Meet ALICE: Working poor a large part of 40 percent of Louisiana households struggling, reports says _lowres

 

Forty percent of households in Louisiana are in poverty or fall into a class of the working poor who barely scrape by, struggling to afford day-to-day necessities, according to a new report from the Louisiana Association of United Ways.

The report is the first of its kind in Louisiana. It highlights the difficulty of stretching an estimated $42,444 for a family of four or $17,304 for a single person over one year to buy basics including housing, food, health care, child care and transportation.

These working families who are the focus of the report do not have savings, they do not have money for anything more than necessities, and they are one broken bone or car wreck away from desperation. This group of people spans generations and includes diverse ethnic backgrounds. The United Way dubs them as falling into a category it calls ALICE — asset limited, income constrained and employed.

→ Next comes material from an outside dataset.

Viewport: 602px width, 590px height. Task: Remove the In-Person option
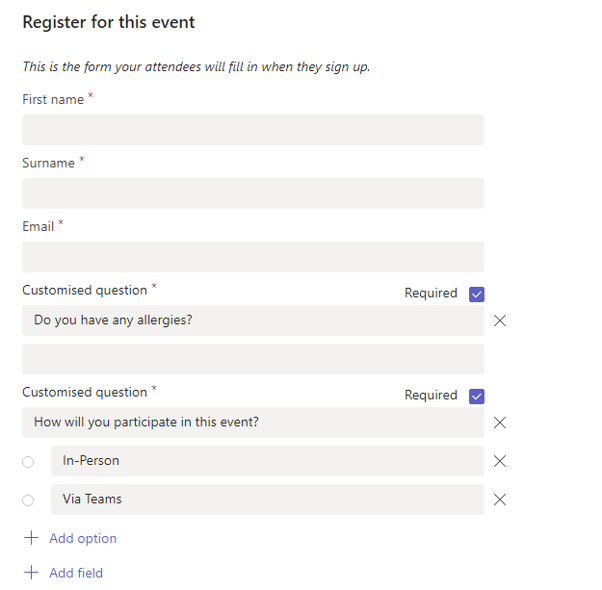tap(500, 461)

“At some point in our lives, we all might have been part of ALICE, whether it’s struggling with student loans or being a single mom or maybe you retired earlier than you anticipated,” said Katie Pritchett, the vice president of community impact at Capital Area United Way.

In the capital area’s 10 parishes, 34 percent of households are classified as either in poverty or part of the working-poor group that makes up ALICE.

St. Helena is the worst off in the capital region, with 51 percent either below federal poverty guidelines or still struggling to make ends meet.

The best off in the capital area and in the state is Ascension Parish, where 22 percent of households are either in poverty or wrestling to pay bills for basic necessities.

East Baton Rouge Parish also is doing better than many of its neighbors based on the number of people who are poor. Thirty-five percent of households in the parish fall under poverty guidelines or ALICE.

Within the parish, the highest incidence of people struggling to pay bills live within the Baton Rouge city limits, Baker and the Gardere neighborhood in the south part of the parish. People living in the Shenandoah, Westminster and Oak Hills Place neighborhoods were the least likely to struggle in East Baton Rouge.

“We all have family and friends, neighbors, people who we come in contact with every day who have those challenges,” said Sarah Berthelot, the president and CEO of the Louisiana Association of United Ways. “So if you’re in tune with your community, you can sense the tough choices people face every day.”

ALICE households in the state are 57 percent white, 42 percent black and 3 percent Hispanic. A third of senior households in the state qualify as ALICE.

Capital Area United Way workers said it’s helpful to have clearer breakdowns of the populations they are trying to help in the region. They said they will use the data to come up with plans to better serve the community.

“It’s an interesting dynamic that Ascension has one of the lowest numbers of people in ALICE, but then people in St. Helena or Iberville has a large number,” Pritchett said.

One breakdown of how well an area is doing counts three measures of success: availability of affordable housing, availability of jobs and availability of community resources.

East Baton Rouge, for example, is considered to have poor availability of affordable housing, fair job opportunities and good community resources.

In those categories, Livingston is the worst off in the capital region. It ranked poor for housing affordability, fair in job opportunities and fair in community resources, according to the report.

Several communities surrounding East Baton Rouge are doing better. The six considered to have fair housing affordability, good job opportunities and good community resources are Ascension, East Feliciana, Iberville, St. James, West Baton Rouge and West Feliciana parishes.

Berthelot said she hopes state lawmakers will use the report as a tool in the upcoming legislative session, despite Louisiana’s budget woes. The report outlines increasing wages and increasing job opportunities as two possible solutions to reducing the number of people in the state who cannot afford anything more than the basics to survive.

Gov. John Bel Edwards has pledged to ask lawmakers to increase the minimum wage.

Louisiana is one of the first states to study and break down their population of people who are classified as ALICE. About 10 other states have released ALICE reports as well.

“Hopefully, over time, we’re changing the numbers so that poverty numbers are getting smaller, but maybe ALICE numbers are getting bigger because people are moving out of poverty and into ALICE,” Pritchett said.